Most of the amendments made by Ordinance no. 2016-131 (the ‘Ordinance’) to the Civil Code in respect of Contracts and Obligations are superfluous, codifying well-known judicial developments or illustrating concepts that either have no significance or have already been adopted in Spanish law developments. I will thus confine myself to what is truly singular or rare, even if seemingly unimportant, in order to be clear about the consequences of submitting a contract to French law.
When pre-contractual negotiations are broken off by reason of culpa in contrahendo (fault consistent in not acting in good faith during negotiations), compensatory redress equivalent to the loss of benefits which were expected from the contract that was not concluded cannot be obtained (art. 1112).
The party who has information which is of decisive importance for the counterparty’s consent – i.e., information that directly and necessarily bears on the content of the contract or the status of the parties – must share with the latter such information if the latter ignores it or relies on the former. A breach of this duty to inform – a duty that does not apply to the appraised value of consideration – entails culpa in contrahendo liability and may lead to the contract being rendered void for vitiated consent (art. 1112(1)).
An offer may not be withdrawn before any time limit fixed by the offeror has elapsed or, if no such time limit has been fixed, the end of a reasonable period.

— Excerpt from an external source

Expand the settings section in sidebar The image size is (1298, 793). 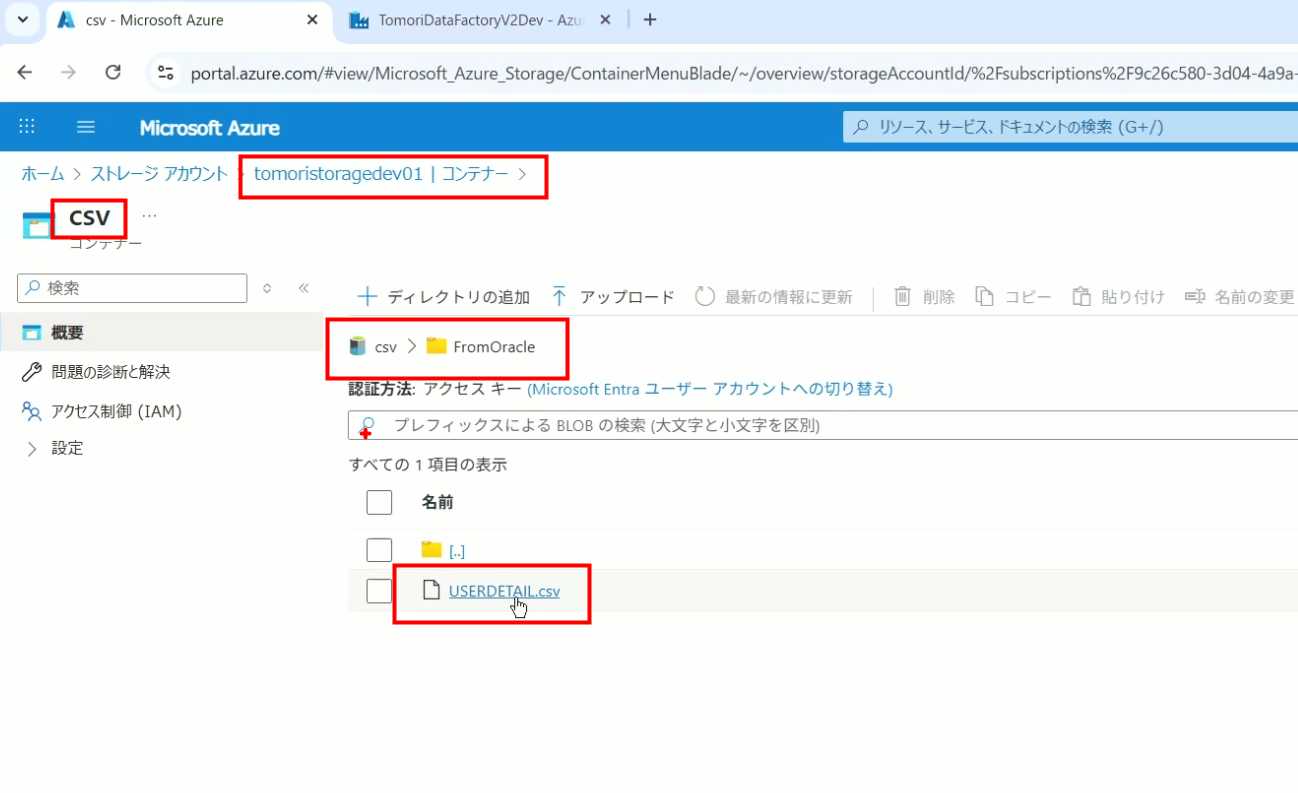31,449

The withdrawal of an offer in contravention of this prohibition prevents the contract from being concluded (art. 1116).
In the event of inconsistency between standard terms and conditions relied on by each of the parties, incompatible clauses have no effect (art. 1119).
If there is a right of first refusal agreement and the third party with whom such agreement is breached knew of it, the beneficiary of the agreement has cause of action to void the contract with the third party (art. 1123); same thing in the event of a unilateral promise (art. 1124).
A person issuing an offer remains bound by it as long as it is made accessible by him by electronic means (art. 1127(1)). A contract in such cases is validly concluded only if the party to whom the offer is addressed had the possibility of verifying the detail of his order and its total price and of correcting any possible errors before confirming his order (art. 1127(2)).
Content of the contract
Causa (a reason for the contract) is abolished as a condition for the validity of a contract, requiring instead content which is lawful and determined or determinable (art. 1128).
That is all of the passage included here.